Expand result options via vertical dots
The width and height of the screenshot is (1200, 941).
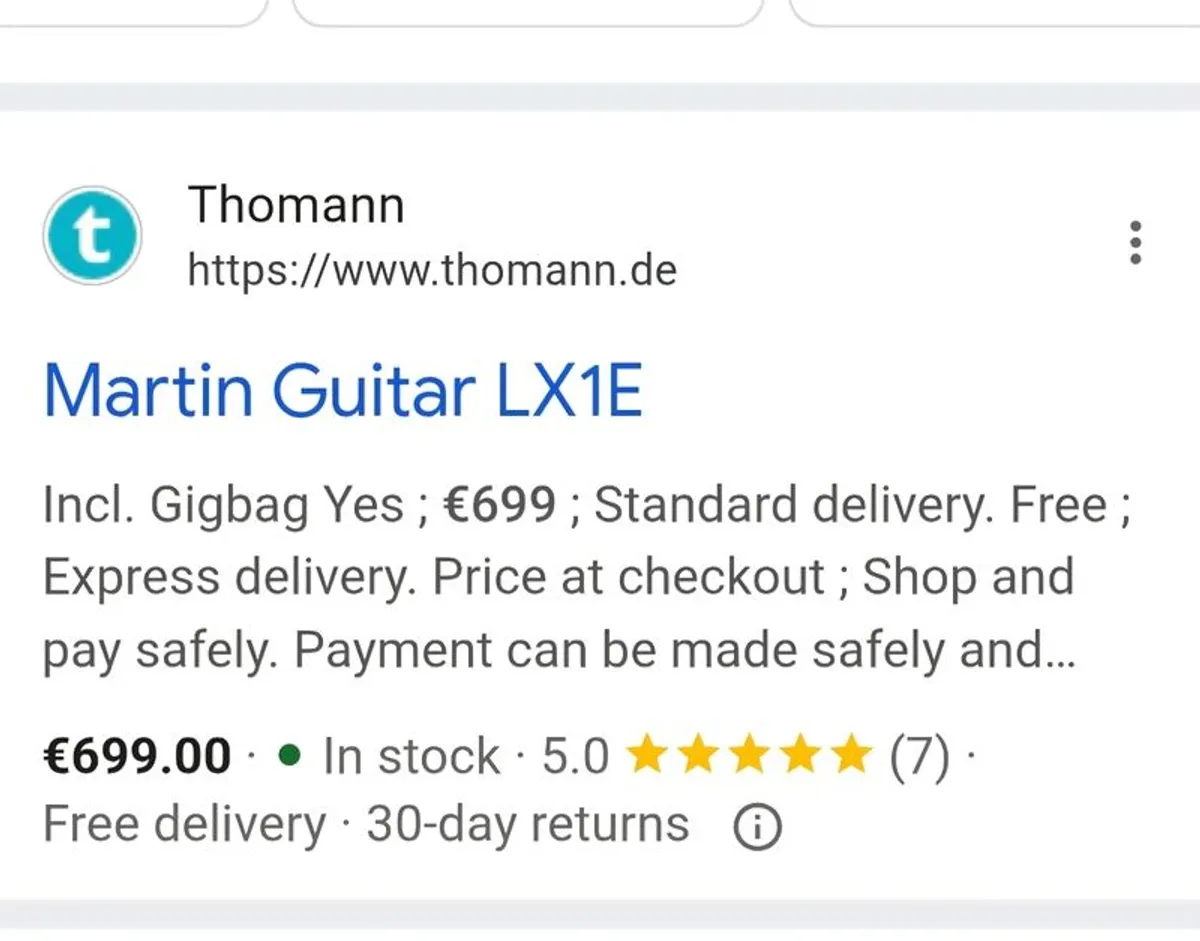pos(1135,240)
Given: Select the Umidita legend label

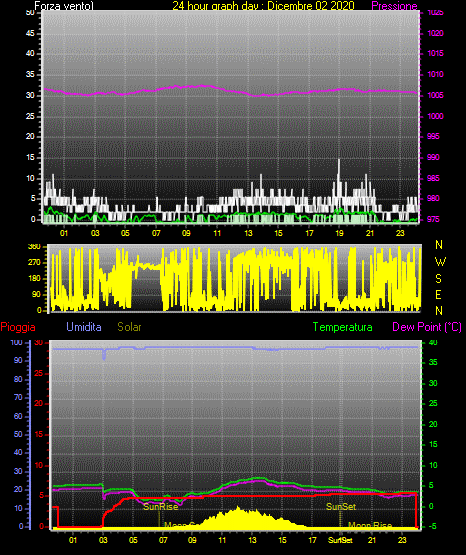Looking at the screenshot, I should pyautogui.click(x=84, y=327).

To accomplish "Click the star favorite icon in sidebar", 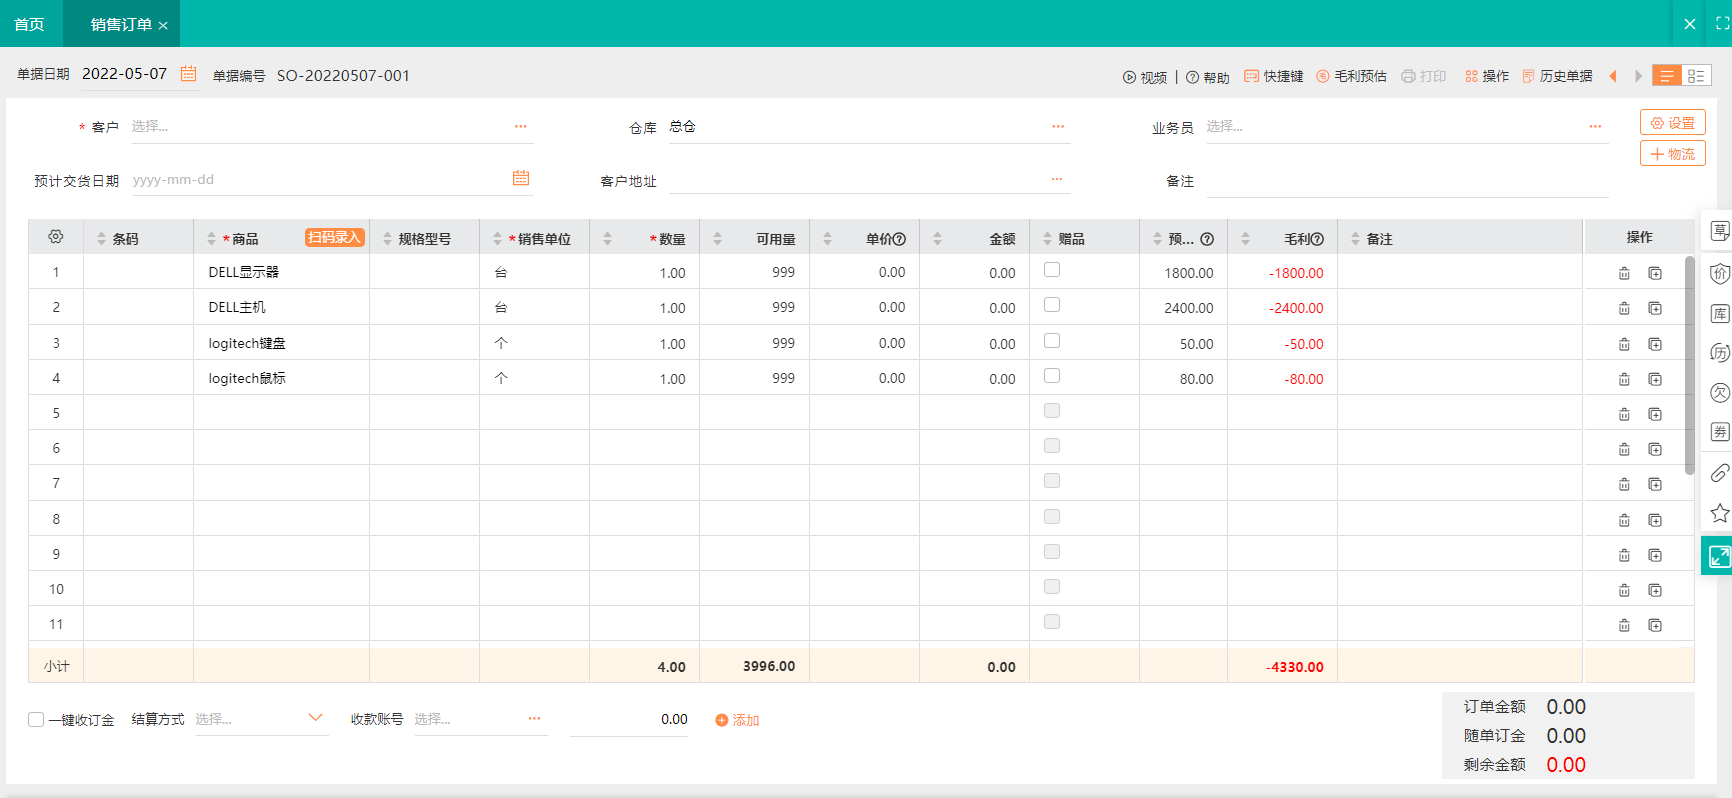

### [Prompt]
Copy out the records above word for word, omitting the pictures.

### [Right answer]
Expand result options via vertical dots
The width and height of the screenshot is (1200, 941).
pos(1135,240)
Given: Select the Umidita legend label

Looking at the screenshot, I should pyautogui.click(x=84, y=327).

To accomplish "Click the star favorite icon in sidebar", 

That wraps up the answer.